**INSTRUCTIONS TO FOLLOW:**
In the entries below, rewrite the stretch from the line containing "Click the magnifying glass search icon" through the line containing "coord(869,351)" as a JSON list of strings, with one string per line and blank lines omitted.

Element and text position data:
· · · · ·

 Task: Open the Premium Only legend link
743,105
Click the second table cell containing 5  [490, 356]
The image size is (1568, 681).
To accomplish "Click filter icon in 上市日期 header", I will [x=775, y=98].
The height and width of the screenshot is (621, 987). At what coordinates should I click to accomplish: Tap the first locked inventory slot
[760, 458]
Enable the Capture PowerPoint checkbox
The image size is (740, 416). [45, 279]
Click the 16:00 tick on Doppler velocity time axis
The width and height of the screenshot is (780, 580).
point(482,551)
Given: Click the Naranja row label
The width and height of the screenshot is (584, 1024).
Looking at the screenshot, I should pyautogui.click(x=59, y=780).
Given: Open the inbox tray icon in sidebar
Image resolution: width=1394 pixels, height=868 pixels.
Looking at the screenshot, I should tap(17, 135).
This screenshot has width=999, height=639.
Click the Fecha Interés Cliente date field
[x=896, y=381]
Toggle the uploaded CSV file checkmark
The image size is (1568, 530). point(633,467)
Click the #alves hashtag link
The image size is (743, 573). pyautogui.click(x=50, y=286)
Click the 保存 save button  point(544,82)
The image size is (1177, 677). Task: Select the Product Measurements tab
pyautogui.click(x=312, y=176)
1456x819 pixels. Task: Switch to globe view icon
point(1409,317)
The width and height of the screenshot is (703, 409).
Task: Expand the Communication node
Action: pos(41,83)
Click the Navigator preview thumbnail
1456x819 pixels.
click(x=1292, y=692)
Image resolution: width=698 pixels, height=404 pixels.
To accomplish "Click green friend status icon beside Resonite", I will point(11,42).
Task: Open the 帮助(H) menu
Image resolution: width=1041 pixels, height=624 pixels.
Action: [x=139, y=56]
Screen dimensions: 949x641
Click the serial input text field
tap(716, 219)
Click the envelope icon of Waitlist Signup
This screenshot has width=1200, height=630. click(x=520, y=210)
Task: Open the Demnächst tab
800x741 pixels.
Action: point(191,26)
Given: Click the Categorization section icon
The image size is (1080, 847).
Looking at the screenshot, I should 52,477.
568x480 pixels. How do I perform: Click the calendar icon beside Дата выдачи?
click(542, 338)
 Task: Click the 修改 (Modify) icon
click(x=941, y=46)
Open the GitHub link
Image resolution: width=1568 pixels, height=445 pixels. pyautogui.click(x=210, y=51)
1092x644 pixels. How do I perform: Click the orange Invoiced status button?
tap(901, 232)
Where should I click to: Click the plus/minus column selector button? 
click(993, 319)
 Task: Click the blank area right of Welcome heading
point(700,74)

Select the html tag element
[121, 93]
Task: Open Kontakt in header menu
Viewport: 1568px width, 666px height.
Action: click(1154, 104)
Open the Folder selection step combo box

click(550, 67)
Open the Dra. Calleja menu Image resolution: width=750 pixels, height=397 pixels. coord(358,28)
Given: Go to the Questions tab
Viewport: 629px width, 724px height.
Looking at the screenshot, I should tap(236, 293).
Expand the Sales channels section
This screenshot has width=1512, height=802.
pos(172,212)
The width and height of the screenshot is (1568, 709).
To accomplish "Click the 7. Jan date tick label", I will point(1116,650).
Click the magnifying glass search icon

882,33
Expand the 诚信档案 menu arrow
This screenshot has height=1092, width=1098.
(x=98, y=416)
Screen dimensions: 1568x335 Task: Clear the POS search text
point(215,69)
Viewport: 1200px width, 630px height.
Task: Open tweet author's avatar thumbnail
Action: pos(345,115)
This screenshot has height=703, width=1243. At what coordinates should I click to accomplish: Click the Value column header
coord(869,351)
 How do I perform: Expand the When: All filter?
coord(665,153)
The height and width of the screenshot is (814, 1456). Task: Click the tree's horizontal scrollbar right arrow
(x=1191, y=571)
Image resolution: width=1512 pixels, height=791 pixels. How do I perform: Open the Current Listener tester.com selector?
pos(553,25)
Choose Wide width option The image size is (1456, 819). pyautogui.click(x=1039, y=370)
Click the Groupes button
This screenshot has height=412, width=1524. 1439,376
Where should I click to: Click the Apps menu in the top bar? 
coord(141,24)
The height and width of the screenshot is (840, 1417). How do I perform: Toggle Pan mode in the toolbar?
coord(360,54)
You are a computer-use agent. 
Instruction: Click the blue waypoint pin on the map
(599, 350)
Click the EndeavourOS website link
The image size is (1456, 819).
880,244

· · · · ·

**COMPLETE ANSWER:**
[
  "Click the magnifying glass search icon",
  "882,33",
  "Expand the 诚信档案 menu arrow",
  "This screenshot has height=1092, width=1098.",
  "(x=98, y=416)",
  "Screen dimensions: 1568x335 Task: Clear the POS search text",
  "point(215,69)",
  "Viewport: 1200px width, 630px height.",
  "Task: Open tweet author's avatar thumbnail",
  "Action: pos(345,115)",
  "This screenshot has height=703, width=1243. At what coordinates should I click to accomplish: Click the Value column header",
  "coord(869,351)"
]